No era un gato

Parecía un gato, pero no.

© Monika Surzin / Shutterstock

Pensando que estaban cuidando a un gatito, este refugio descubrió que se trataba de otra cosa

Por Luis Piqueras Ferriz

El pequeño, aparentemente inofensivo, parecía un gato doméstico, pero nada más lejos de la realidad...

En julio de 2024, un pequeño felino llegó a la Asociación para la Protección de los Animales y la Naturaleza de Neustadt bei Coburg (Alemania). Todo el mundo pensó que se trataba de un gatito doméstico: era muy pequeño, estaba débil y parecía asustado.

Los cuidadores del refugio lo acogieron de inmediato y comenzaron a atenderlo con la esperanza de sacarlo adelante. Sin embargo, con el paso de los días empezaron a sospechar que aquel pequeño felino no era un gato como los demás.

El comportamiento que despertó las sospechas

A medida que se recuperaba, el animal comenzó a mostrar un carácter cada vez más esquivo y salvaje. Si al principio parecía asustado, pronto dejó claro que evitaba cualquier contacto con las personas.

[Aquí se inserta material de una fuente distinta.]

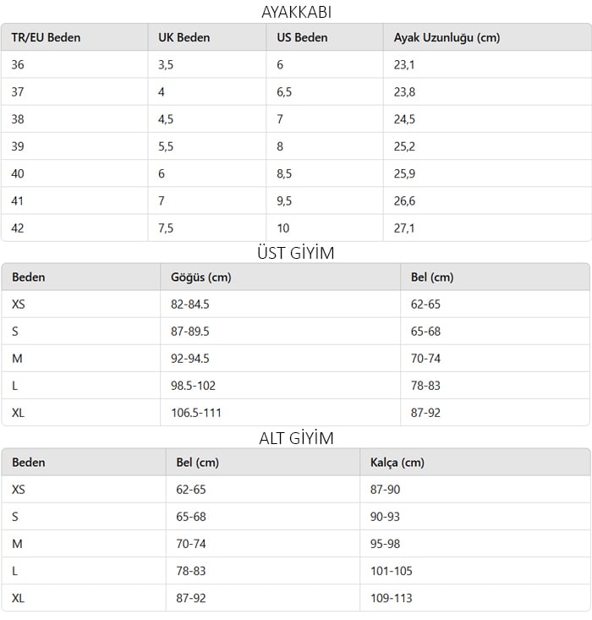The height and width of the screenshot is (620, 592).
Task: Click the ALT GİYİM heading
Action: (x=296, y=438)
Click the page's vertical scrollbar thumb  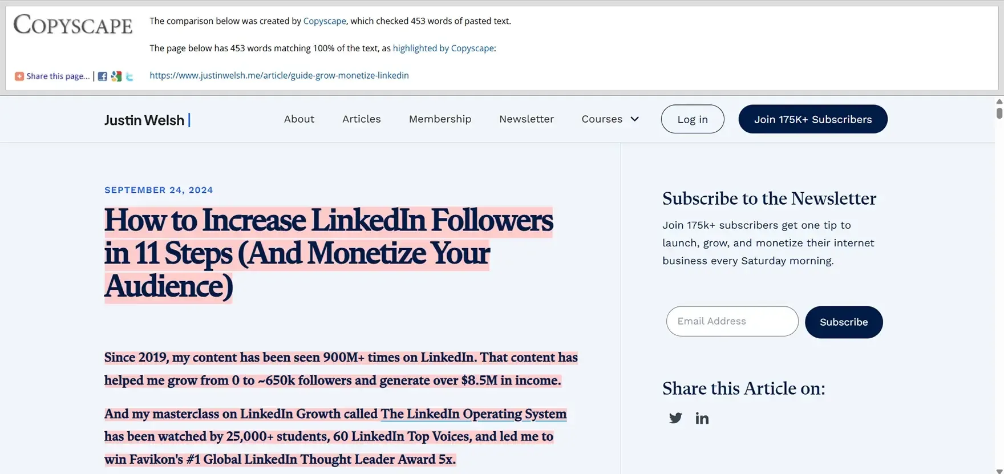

"Llegamos a la conclusión de que no dudaría en atacarnos", explicó un miembro de la asociación.

Fue entonces cuando los cuidadores empezaron a plantearse una posibilidad inesperada: ¿y si no era un gato doméstico, sino un gato montés europeo?

Para salir de dudas, contactaron con un centro especializado y con un agente forestal. Finalmente, una prueba genética confirmó sus sospechas: el animal era un gato montés europeo, una especie protegida de la que se estima que viven unos 6.000 ejemplares en libertad en toda Alemania.

Un futuro lejos de las personas

El resultado cambió por completo los planes del refugio. A diferencia de los gatos domésticos, el gato montés europeo evita el contacto humano, desarrolla la mayor parte de su actividad durante la noche y necesita vivir en plena naturaleza.

"Cuidar de este animal ha sido una experiencia increíble", explicaron desde la asociación.